- Born: Colin Andrew Nielsen Beyer 10 September 1938 Wellington, New Zealand
- Died: 21 August 2015 (aged 76) Wellington, New Zealand
- Education: Victoria University of Wellington
- Occupations: Lawyer, director
- Organization: Simpson Grierson
- Known for: Past chairman of Tower Ltd; Securities Commissioner
- Children: Georgina Beyer (stepdaughter)

= Colin Beyer =

New Zealand lawyer

Colin Andrew Nielsen Beyer (10 September 1938 – 21 August 2015) was a New Zealand lawyer. He was a partner and then consultant with Simpson Grierson in Wellington. Also a prominent businessman with many governance positions, Beyer was a securities commissioner on the Securities Commission of New Zealand from 2001 until 2010. He was the stepfather of former Member of Parliament Georgina Beyer.

==Early life==
Of Danish descent, Beyer was born in Wellington on 10 September 1938 to Knud Johan Nielsen and Carla Emilie (née Pallesen) Beyer. His father worked on the wharves in Wellington and his mother worked for the Education Department. Together with his younger brother Trevor and his sister Olga, they lived in Island Bay. Both brothers attended Wellington College.

==Professional career==
Beyer was educated at Victoria University of Wellington. He graduated with an LLB and was admitted to the bar in 1962. His specialties are corporate law and mining law. He was a partner with Simpson Grierson for ten years until 2003, when he became a consultant (the term that Simpson Grierson uses for former partners). As of December 2010, Beyer is no longer listed on the Simpson Grierson website as a consultant.
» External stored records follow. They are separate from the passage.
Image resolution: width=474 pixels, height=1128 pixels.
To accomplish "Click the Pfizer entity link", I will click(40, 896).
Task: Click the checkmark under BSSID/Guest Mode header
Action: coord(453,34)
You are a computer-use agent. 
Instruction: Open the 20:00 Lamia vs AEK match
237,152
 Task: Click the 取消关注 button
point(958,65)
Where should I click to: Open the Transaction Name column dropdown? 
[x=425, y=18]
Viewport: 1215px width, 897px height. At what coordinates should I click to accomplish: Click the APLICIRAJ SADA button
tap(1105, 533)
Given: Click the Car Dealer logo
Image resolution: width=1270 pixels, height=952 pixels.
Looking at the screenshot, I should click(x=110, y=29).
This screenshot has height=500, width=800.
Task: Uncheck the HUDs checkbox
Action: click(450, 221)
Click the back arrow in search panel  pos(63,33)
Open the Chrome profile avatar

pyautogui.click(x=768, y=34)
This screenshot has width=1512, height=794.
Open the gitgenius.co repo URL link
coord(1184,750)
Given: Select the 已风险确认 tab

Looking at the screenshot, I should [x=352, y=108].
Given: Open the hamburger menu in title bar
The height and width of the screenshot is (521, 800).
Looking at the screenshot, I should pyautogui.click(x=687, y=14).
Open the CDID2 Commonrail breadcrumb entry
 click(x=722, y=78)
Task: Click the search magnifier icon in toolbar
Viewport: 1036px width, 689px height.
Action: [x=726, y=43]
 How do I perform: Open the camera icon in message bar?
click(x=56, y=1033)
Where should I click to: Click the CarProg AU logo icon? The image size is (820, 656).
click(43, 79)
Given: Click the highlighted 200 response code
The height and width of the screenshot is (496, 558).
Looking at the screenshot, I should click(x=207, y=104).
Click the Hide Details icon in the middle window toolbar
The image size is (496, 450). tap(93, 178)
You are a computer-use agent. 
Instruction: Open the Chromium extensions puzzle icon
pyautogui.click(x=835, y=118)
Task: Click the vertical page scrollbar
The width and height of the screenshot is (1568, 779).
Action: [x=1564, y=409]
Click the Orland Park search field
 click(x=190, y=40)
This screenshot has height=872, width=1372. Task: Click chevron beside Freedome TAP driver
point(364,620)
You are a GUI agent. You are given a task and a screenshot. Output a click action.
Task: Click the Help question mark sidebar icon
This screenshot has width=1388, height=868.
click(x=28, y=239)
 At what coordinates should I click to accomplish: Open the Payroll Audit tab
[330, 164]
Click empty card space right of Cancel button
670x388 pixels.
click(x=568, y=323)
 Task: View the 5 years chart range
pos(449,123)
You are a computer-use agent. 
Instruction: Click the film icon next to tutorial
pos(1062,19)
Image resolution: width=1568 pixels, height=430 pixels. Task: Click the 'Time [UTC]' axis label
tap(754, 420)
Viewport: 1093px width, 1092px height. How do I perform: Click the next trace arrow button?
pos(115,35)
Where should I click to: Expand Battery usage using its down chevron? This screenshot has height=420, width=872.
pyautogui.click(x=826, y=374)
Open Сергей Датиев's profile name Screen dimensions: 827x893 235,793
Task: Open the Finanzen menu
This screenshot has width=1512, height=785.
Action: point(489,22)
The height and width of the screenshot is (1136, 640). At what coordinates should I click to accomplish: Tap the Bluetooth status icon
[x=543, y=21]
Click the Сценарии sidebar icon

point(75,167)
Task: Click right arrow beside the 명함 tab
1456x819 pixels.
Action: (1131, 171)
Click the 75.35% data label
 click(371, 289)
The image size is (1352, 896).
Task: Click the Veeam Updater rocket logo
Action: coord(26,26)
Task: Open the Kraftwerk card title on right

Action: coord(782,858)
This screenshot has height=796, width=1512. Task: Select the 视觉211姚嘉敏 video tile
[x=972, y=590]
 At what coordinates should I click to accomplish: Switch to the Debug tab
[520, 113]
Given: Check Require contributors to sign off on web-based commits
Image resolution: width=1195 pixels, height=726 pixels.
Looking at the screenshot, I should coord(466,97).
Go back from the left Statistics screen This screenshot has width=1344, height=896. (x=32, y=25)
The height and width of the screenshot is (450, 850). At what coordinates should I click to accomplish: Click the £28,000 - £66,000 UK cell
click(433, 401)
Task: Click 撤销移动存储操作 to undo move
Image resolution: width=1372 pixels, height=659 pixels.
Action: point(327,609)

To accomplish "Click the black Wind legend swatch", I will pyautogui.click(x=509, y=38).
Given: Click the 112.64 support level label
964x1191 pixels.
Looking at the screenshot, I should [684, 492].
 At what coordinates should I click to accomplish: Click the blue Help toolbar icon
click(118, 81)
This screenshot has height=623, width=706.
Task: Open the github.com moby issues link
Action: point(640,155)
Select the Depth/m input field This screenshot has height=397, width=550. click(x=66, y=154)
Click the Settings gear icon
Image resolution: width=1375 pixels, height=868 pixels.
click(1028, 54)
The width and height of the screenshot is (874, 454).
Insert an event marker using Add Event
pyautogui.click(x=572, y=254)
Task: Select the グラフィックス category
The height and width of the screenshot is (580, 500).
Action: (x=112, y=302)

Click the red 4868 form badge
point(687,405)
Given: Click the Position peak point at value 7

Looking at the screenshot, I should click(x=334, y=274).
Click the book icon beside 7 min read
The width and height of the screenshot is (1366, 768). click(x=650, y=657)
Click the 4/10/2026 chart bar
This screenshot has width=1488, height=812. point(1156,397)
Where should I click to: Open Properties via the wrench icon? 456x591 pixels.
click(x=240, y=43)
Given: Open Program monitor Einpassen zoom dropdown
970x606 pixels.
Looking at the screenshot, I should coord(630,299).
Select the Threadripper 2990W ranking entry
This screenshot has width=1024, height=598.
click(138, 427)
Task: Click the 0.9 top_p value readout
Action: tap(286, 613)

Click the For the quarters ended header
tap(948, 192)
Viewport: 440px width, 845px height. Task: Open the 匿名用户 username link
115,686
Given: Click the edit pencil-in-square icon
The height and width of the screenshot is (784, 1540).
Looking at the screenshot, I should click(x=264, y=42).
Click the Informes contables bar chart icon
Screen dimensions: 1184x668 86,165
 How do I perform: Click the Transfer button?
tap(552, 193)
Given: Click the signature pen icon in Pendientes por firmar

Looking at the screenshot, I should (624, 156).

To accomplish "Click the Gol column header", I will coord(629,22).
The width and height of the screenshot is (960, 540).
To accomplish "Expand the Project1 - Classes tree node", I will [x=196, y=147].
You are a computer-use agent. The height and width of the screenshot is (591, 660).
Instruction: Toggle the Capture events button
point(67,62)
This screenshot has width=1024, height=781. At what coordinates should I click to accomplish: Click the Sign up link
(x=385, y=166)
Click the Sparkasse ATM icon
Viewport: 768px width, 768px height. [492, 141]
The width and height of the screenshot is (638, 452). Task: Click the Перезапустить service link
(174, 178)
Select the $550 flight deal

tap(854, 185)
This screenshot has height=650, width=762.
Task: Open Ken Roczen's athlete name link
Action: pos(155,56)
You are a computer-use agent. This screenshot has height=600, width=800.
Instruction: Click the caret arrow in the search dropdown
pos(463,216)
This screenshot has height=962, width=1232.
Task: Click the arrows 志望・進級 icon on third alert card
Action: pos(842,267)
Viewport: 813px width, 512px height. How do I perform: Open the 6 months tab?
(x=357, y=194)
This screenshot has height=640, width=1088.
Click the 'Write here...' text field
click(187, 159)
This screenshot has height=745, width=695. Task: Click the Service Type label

Beyer was a prominent businessman with considerable governance experience. He was made a Distinguished Fellow of the Institute of Directors in 2006. He served as Chairman of the Accident Compensation Corporation, Government Property Services Ltd., Capital Properties New Zealand Ltd, Tower Ltd and Summit Resources Ltd, and a director of Capital Power Ltd and TrustPower Ltd. He was a ministerial appointee on the Wellington Area Health Board and the Wellington Polytechnic Board.

He was chairman of the Tower Corporation from 1990 until his resignation in 2003. The sacking of managing director James Boonzaier in 2002 under his chairmanship caused some controversy. Beyer was widely criticised in financial circles for publicly blaming Boonzaier for Tower's poor financial performance, and Beyer's decision not to stand for re-election prior to the 2003 AGM is described as having prevented the "possibility of a humiliating defeat". Bruce Sheppard, the founder of the New Zealand Shareholder's Association, criticised the board of Tower under Beyer's chairmanship over the setting of directors' fees and the payment of retirement allowances. Sheppard described the practices of the board as "the most outrageous gaming by the most reprehensible group".

Beyer was appointed to the Securities Commission in February 2001 for a four-year term. In early 2005, he was reappointed for a second five-year term by Commerce Minister Pete Hodgson. In 2009, Minister of Commerce Simon Power announced that Beyer would retire in February 2010, to be succeeded by Simon Botherway.

He was the Honorary Consul-General of Finland from 1993, and was by 2006 the Dean of the Consular Corps in Wellington. He was made a Commander of the Order of the Lion of Finland.

==Political career==
In the 1970s, while living in Camborne, he spent some time on the Porirua City Council, first as an independent and later as a Labour Party representative. During his time as a Porirua city councillor Beyer was widely respected for his sound judgement and a broad knowledge and understanding of the complex range of issues the City was dealing with. He later moved to Kelburn.

==Family==
Beyer was married to Noeline Bertrand (née Tamati). Her daughter from her previous marriage, Georgina Beyer, came to live with them following their marriage after having spent the previous years with Noeline's parents. Their son Andrew was born in December 1963. With marital problems developing, Georgina was sent to Wellesley College boarding school, where she tried to commit suicide for feeling rejected by her parents. Colin Beyer separated from Noeline in 1971 and moved to Brooklyn, where he shared an apartment with Ron Brierley, whom he knew from Wellington College. He married Brazilian-born Anna and had two sons. He also gained custody of his son Andrew.

Georgina Beyer came out first to her stepfather, before telling her mother about her 1984 sex reassignment surgery. She achieved fame as the world's first transgender Member of Parliament.

==Death==
Colin Beyer died on 21 August 2015. His funeral was held at Old St. Paul's, Mulgrave St, Wellington.